James Van Der Zee – Ep 35 with Andrea J. Loney

James Van Der Zee was just a young boy when he saved enough money to buy his first camera. He took photos of his family, classmates, and anyone who would sit still for a portrait. By the fifth grade, James was the school photographer and unofficial town photographer. Eventually he outgrew his small town and moved to the exciting, fast-paced world of New York City. After being told by his boss that no one would want his or her photo taken by a black man, James opened his own portrait studio in Harlem. He took photographs of legendary figures of the Harlem Renaissance–politicians such as Marcus Garvey, performers including Florence Mills, Bill -Bojangles- Robinson, and Mamie Smith–and ordinary folks in the neighborhood too.

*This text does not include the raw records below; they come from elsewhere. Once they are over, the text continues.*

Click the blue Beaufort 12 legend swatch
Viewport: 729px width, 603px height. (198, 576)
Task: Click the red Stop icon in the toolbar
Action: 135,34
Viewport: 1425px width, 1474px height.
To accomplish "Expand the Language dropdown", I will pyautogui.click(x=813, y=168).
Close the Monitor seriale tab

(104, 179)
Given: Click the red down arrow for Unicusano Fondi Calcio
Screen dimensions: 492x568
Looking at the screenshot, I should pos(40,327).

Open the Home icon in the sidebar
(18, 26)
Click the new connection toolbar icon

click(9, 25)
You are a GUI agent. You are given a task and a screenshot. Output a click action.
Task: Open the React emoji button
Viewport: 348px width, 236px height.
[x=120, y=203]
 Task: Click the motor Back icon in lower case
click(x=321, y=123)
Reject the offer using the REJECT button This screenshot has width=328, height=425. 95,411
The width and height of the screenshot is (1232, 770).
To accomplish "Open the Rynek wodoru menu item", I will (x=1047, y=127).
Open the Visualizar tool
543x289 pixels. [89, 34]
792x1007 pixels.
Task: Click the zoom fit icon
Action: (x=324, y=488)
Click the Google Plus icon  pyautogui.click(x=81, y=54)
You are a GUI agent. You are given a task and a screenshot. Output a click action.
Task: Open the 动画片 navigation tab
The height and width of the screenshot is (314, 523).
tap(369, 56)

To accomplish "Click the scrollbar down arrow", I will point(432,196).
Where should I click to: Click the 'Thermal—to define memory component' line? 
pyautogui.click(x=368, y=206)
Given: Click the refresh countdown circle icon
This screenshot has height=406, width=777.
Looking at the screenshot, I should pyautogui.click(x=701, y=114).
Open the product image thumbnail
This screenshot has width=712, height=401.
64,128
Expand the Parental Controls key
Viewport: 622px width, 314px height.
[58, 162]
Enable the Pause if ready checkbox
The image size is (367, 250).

Everyone wanted fancy portraits by James Van Der Zee. Winner of Lee & Low’s New Voices Award, Take a Picture of Me, James Van Der Zee! tells the story of a groundbreaking artist who chronicled an important era in Harlem and showed the beauty and pride of its people.

Andrea J. Loney received her MFA in dramatic writing from New York University. Since then, she has worked various jobs, from screenwriter to teacher of computer skills, and she even ran away to live with a circus. Today Andrea spends most of her time writing the kind of books that she would have enjoyed as a child—stories that celebrate the humanity of all children.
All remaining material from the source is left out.